It’s also the time when hundreds of other boaters have the same idea that you do. Summer boating is great fun at a hot time of the year, but there are some things you’ll nee to take into consideration before you get your boat on the water. So here are a few tips as well as some of the tops spots around the state to put that boat in.
First, remember there are a lot of boaters on the water this time of year. Brush up on the rules of the “road” and pay special attention to those around you. Remember when it’s safe to pass, how close you are allowed to get to another boat, and be courteous to others.
Summer is hot and when you are boating, you are in the sun most of the time. To avoid a nasty sunburn, use plenty of sunscreen with a sun protection factor (SPF) of at least 15 if not higher. Children should especially be protected with a good sunscreen as their delicate skin can burn quite easily.
Make sure that you stay well hydrated. During hot weather, you lose fluids quickly. Drink plenty of water and avoid excessive amounts of alcohol. Alcohol has a dehydrating effect and will deplete the fluids from your body more quickly than naturally.
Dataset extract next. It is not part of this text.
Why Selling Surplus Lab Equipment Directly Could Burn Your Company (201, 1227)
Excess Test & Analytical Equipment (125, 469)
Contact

The weather can change in an instant here in Alabama, so when boating in the summer, be sure to pay close attention to the weather forecast. You don't want to be stuck four miles off shore when that freak summer thunderstorm hits. Don’t play games with the weather – especially in the summer. Your safety depends on it! Remember that lightning is a killer and you should not be on the water when it begins to strike. Also pay close attention to severe weather forecasts like tornadoes.
Pay special attention to your boat in the hot summer months. It’s hot outside and the engine is hot. Check the boat’s fluids often so you don’t run the risk of the engine overheating leaving you stranded in the middle of the lake.
Even though it’s hot, you still need to wear your life jacket. This is especially true with children. Almost all drownings that occur become fatal because a person is thrown overboard and is not wearing a life jacket. Almost every summer there is one or more drowning deaths in Alabama. A little discomfort wearing a life jacket is well worth paying the price when you consider you could be compromising your life.
Summer is definitely the best time of the year to go boating. Summer boating is also a great time to get your family together and enjoy a day on the water. What a way to beat the heat! And for those cooler months of autumn, winter and spring, Alabama offers up some mighty good fishing spots and if you dress appropriately and have the proper gear you might bring back a large string of your favorite fish.
The Alabama Wildlife and Freshwater Fisheries Division, Department of Conservation and Natural Resources, manages 23 public lakes in 20 counties throughout the state. They include Fayette, Lamar, Madison, Marion, Walker and Bankhead, Clay, DeKalb, Bibb, Dallas, Chambers, Lee, Cherokee, Escambia, Monroe, Washington, Barbour, Coffee, Crenshaw, Dale, Geneva and Pike. Check these counties for more detailed information and locations.
Other public lakes include: Lake Eufala, Gantt Lake. Lake Guntersville ( largest lake in Alabama), Lake Harding, Holt Lake, Inland Lake, Lake Jackson, Lay Lake, Little Bear Creek Reservoir, Logan-Martin Lake, Lake Lurleen, Martin Lake , Neely Henry Lake, Lake Pickwick, Lake Purdy, Ski Lake, Smith Lake, Lake Tholocco, Lake Tuscaloosa, Upper Bear Creek Reservoir, Lake Wedowee and the William Bill Danelly Reservoir. Mobile County alone has 14.
Alabama has 49 reservoirs maintained mostly by the Tennessee Valley Authority, Alabama Power or Army Corp of Engineers.
All these bodies of water offer a wide variety of watersports, fishing, swimming and water fun for tourists, visitors or residents of the state.